For those who aren’t familiar with the Green Knight story (or haven’t thought about it since it was assigned to you for high school reading), the basic structure of the story is based on a very simple dilemma. The titular Green Knight, an unearthly beast, comes on Christmas Day to challenge the knights of the Round Table to a game: any knight may take any strike at him they wish, but with the understanding that in one year’s time, they must take the same blow. Gawain, the youngest and most impulsive of the Round Table, takes arms and easily beheads the Green Knight, only to watch in horror as he picks up his own head, laughs and reminds him of their bargain: in a years time, he must himself have his head lobbed off.

Thus the question of honor and greatness: whether just or not, do we face head on the consequences of our choices with bravery and faithfulness? Do we accept death nobly? Lowery’s telling of the film is extremely episodic, helpfully broken up by stylistic title cards that announce new chapters of Gawain’s tale and journey. But it is in the characterization of Gawain, the nephew of Arthur and presumed heir to the throne, that the heart of the film beats. Patel’s performance depicts a man who is equally haunted by his assumed destiny, and fully unable to grasp the dignity that is awaiting him. He is a bit of a drunkard, staying late at houses of ill repute, well known in wine houses. But when the opportunity appears to prove himself to be worthy of the title of knight, he seizes upon it, as a means to justify himself.

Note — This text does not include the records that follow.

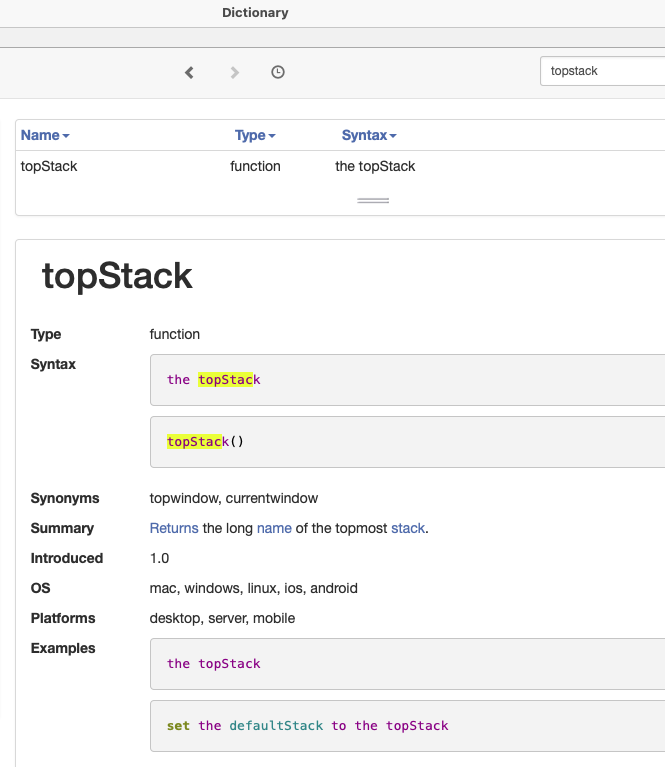This screenshot has width=665, height=767.
Task: Click the Dictionary window title
Action: [255, 13]
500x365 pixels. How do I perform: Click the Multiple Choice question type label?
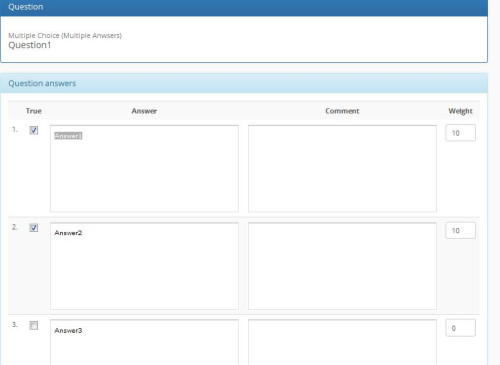tap(65, 35)
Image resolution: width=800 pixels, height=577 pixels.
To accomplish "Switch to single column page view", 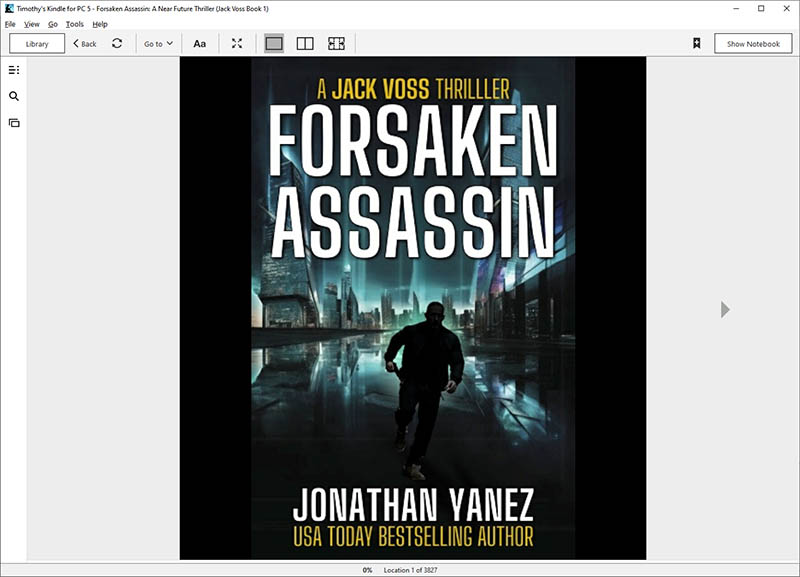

The film’s central concern of what defines honor is not met with easy answers, as Lowery’s take on the tales pulls this messy Gawain through truly harrowing experiences, both mystical and grounded; this juxtaposition of the supernatural butting against the mundane has been a trademark of the director’s work, but has never been stronger than here. And while the movie doesn’t ever fall into full horror territory, it is brimming with dread and menace, occupying claustrophobic fantasy landscapes that feel like they are choking around you.

Beyond the film’s lyrical script and breathtaking visual language, Lowery is blessed with some phenomenal performances. Patel’s Gawain, for all his overflowing of anxiety, uncertainty and longing for worth, serves as a remarkable center for characters to enter and exit as needed. Alicia Vikander pulls double duty in two roles so remarkably different I didn’t even know she played both until after I had seen the film. Sean Harris’ King Arthur, elderly and quietly savoring his twilight moments with whispered gravitas, offers merit to Gawain’s longing for nobility. And Barry Keoghan and Erin Kellyman both get outstanding, essentially one-scene moments to shine as stations along Gawain’s journey, challenging his perceptions of both himself and the world.

Ultimately, what makes The Green Knight work as a piece of outstanding, breathtaking art is the interplay between all these elements, a full sensory experience that is at times odd and off-putting, but never feels at odds or without purpose. It is packed with potent imagery and symbolism that will give viewers far more to chew on than one viewing will allow. It is an object to be studied, considered endlessly. It is the narrative of life itself, stumbling forward, hoping for greatness, constantly uncertain if we’ll arrive. And at the end of the journey, what else awaits us all but certain death, no matter how viciously we hope to escape it? The Green Knight shows us a vision of Gawain who in no small part is all of us, hoping we can make it back home, but certainly aware we will never quite be the same.

The Green Knight is set for release in theaters on July 30th.